Text passage »
***

Pasco County hopes the surging popularity of women's tennis will help boost plans for a stadium in Wesley Chapel?
By JAMES THORNER
© St. Petersburg Times, published July 30, 2001
Venus, Martina, Serena and Anna.
Few sports fans fail to recognize the quartet for who they are: Some of the top names in women's professional tennis.
The combination of athleticism and intriguing personalities has launched women's tennis to heights not seen since the days of Chris Evert and Martina Navratilova in the 1980s.
"Arguably, our top 20 are household names," said Chris DeMaria, spokesman for the Women's Tennis Association. "A lot of them worldwide are known by their first names."
It is the surging appeal of women's tennis that Pasco County hopes to harness if and when it builds a multimillion-dollar tennis stadium near Saddlebrook Resort in Wesley Chapel.
Though generally supportive of financing a stadium with 2 percent tax on hotel rooms, two county commissioners, Ann Hildebrand and Ted Schrader, have worried aloud that tennis is a sport in decline.
It is true that, compared to its glory days of the 1980s, men's tennis is in the doldrums, partly due to the perceived absence of compelling personalities and rivalries.
What is more, if surveys are to be believed, tennis has suffered a decadelong plunge as an American participatory sport.
A National Sporting Goods Association poll of 35,000 Americans last year showed that 10 percent of respondents played tennis the preceding year, half the number of a similar poll in 1990. Tennis ranks below darts, target shooting and volleyball.

***

Provided material »
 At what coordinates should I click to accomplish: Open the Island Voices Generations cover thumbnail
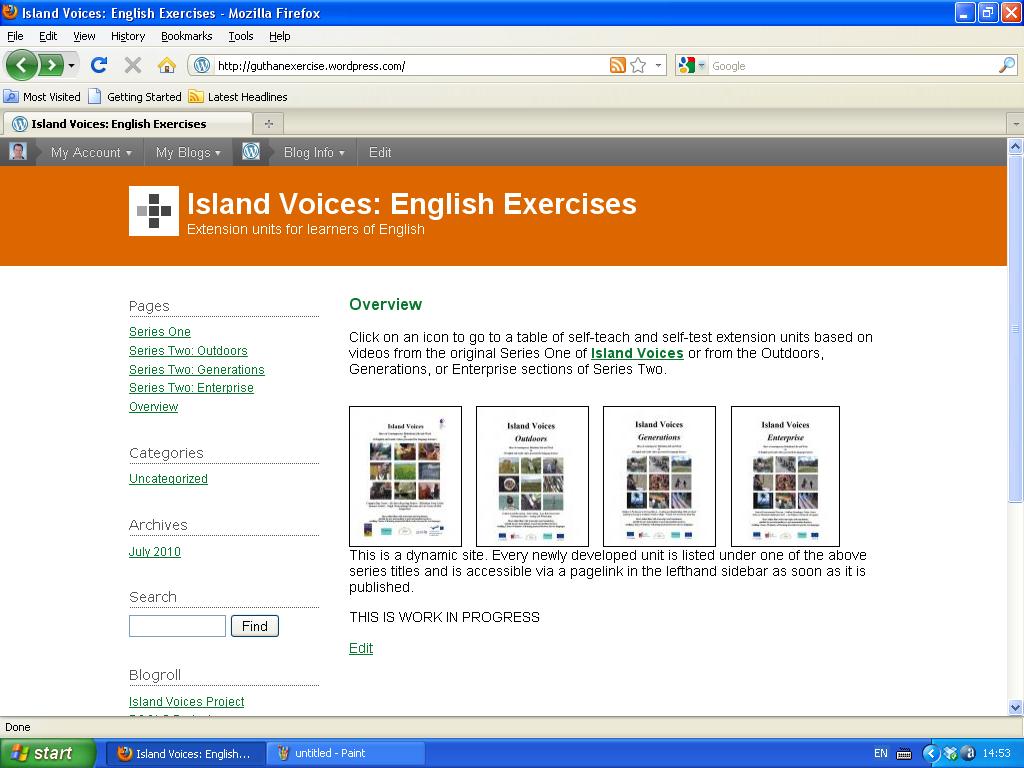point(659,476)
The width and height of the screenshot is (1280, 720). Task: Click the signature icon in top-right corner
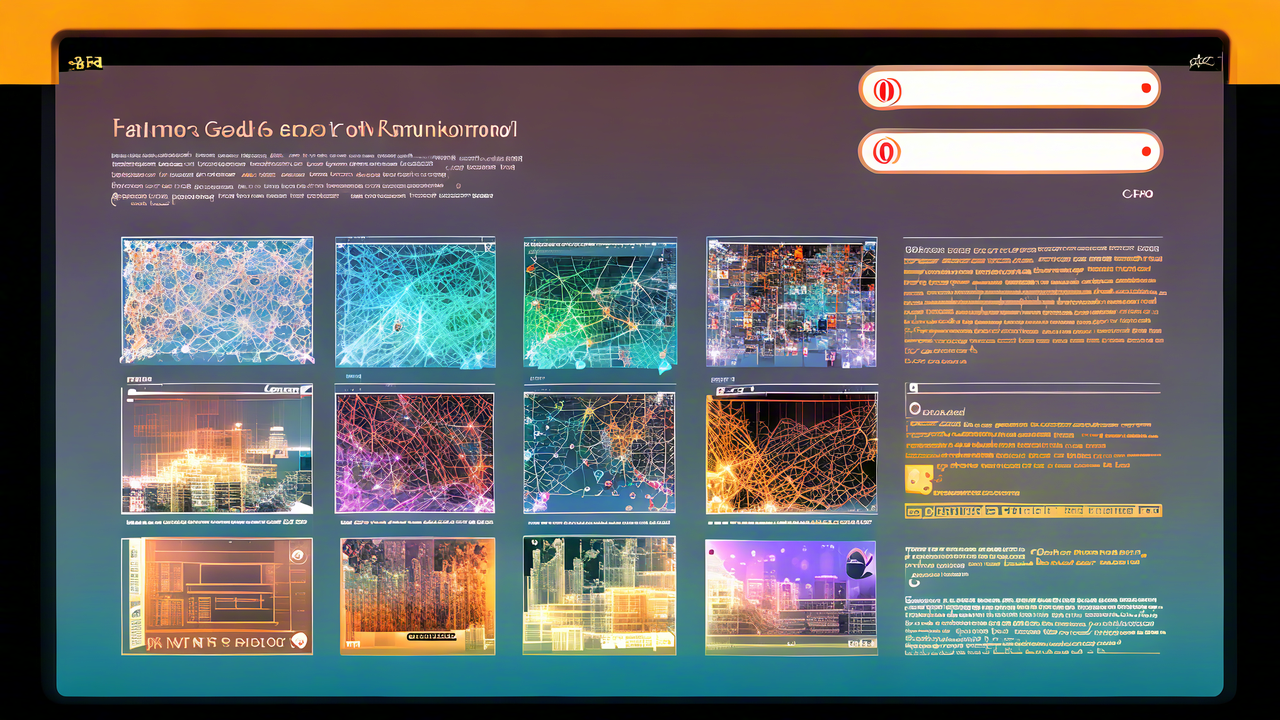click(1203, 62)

***

Stated task »
In the article on Pasco County's tennis stadium plans, rewrite the stretch from "By JAMES THORNER" through "women's professional tennis.", replacing "quartet" with "foursome". The listing plays no part in what comes next.

The answer »
By JAMES THORNER
© St. Petersburg Times, published July 30, 2001
Venus, Martina, Serena and Anna.
Few sports fans fail to recognize the foursome for who they are: Some of the top names in women's professional tennis.